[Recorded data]
# # # #

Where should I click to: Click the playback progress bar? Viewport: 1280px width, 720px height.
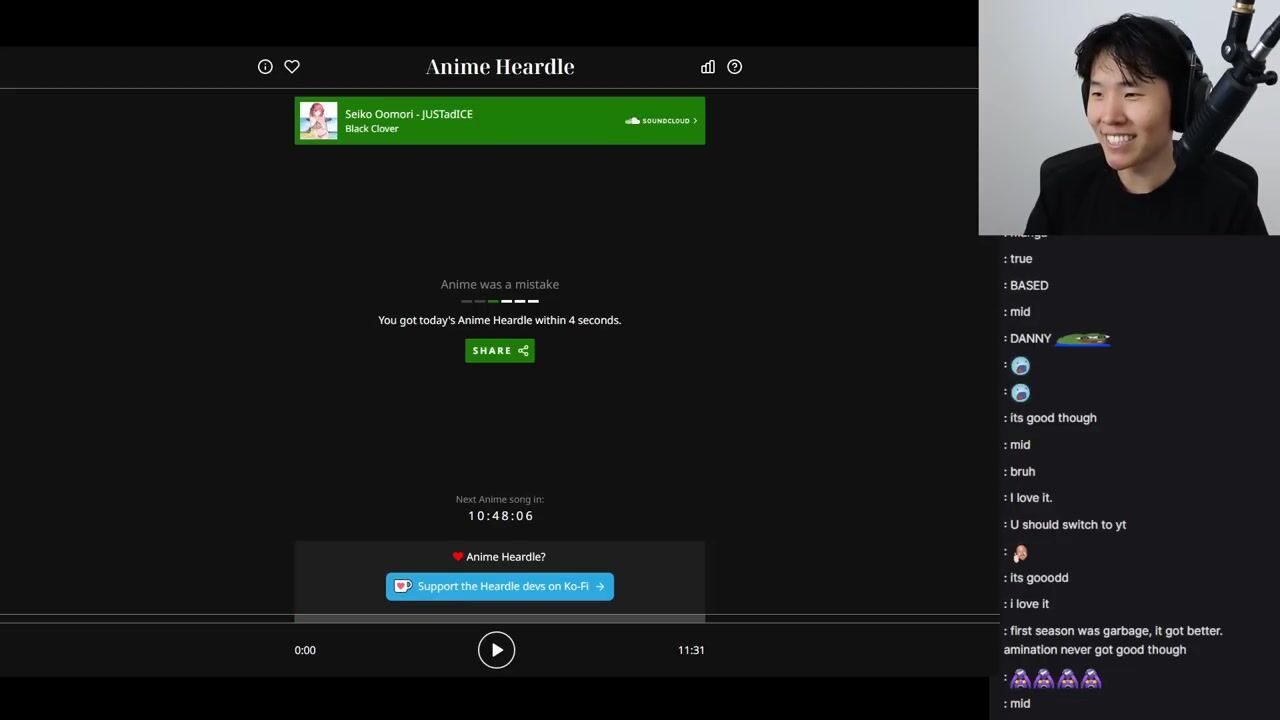(500, 619)
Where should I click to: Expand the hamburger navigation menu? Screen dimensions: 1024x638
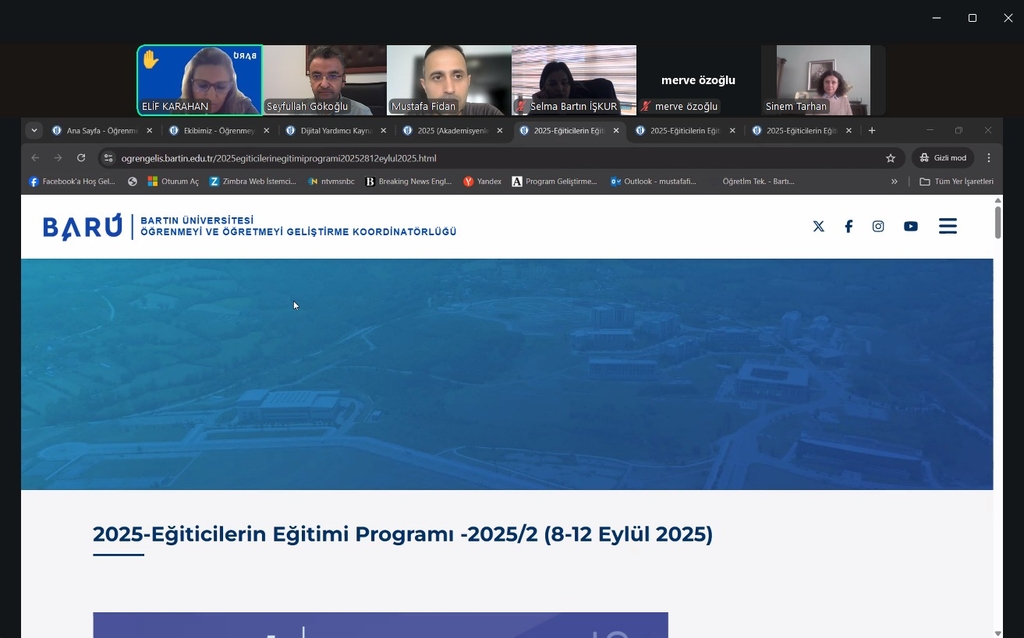(947, 226)
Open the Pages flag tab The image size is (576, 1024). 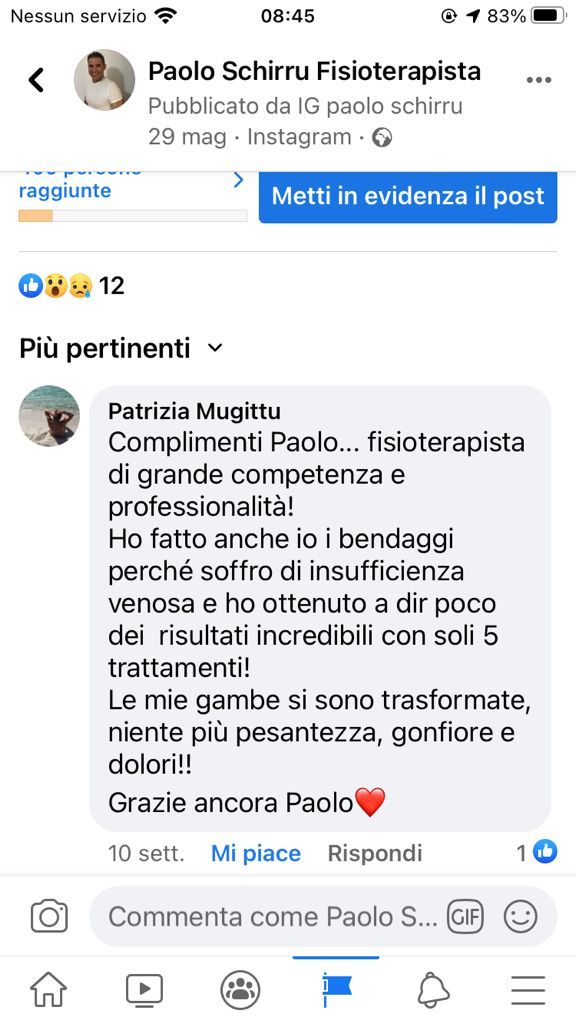336,989
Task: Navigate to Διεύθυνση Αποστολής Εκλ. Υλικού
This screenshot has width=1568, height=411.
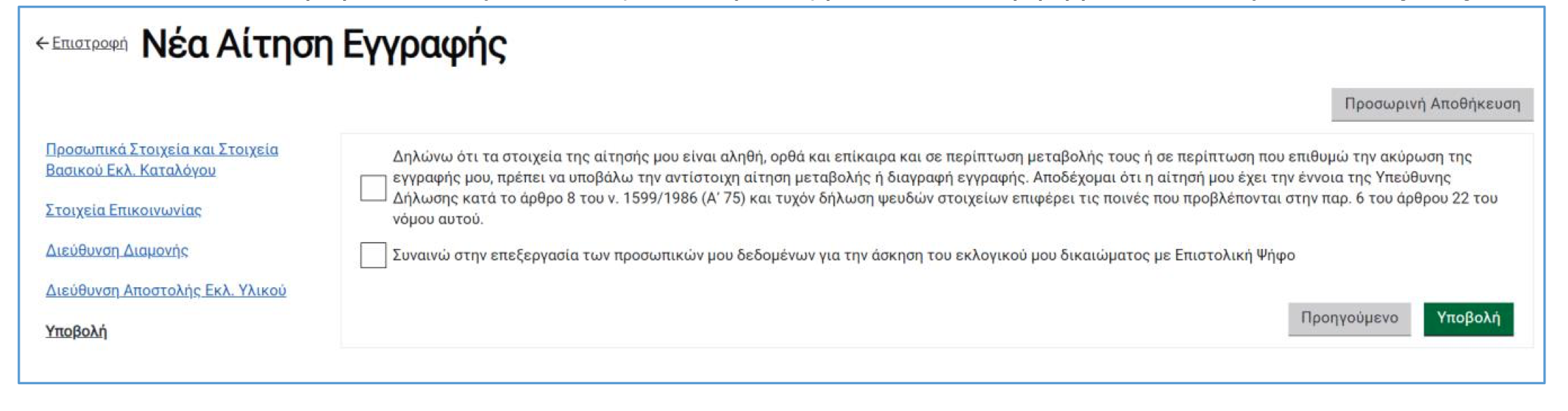Action: [166, 290]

# # # #

## What to work on
In the records above, find the line that contains "Task: Navigate to". Print it and every later line exactly, omitting the pictures.

## Problem solution
Task: Navigate to Διεύθυνση Αποστολής Εκλ. Υλικού
This screenshot has width=1568, height=411.
Action: [166, 290]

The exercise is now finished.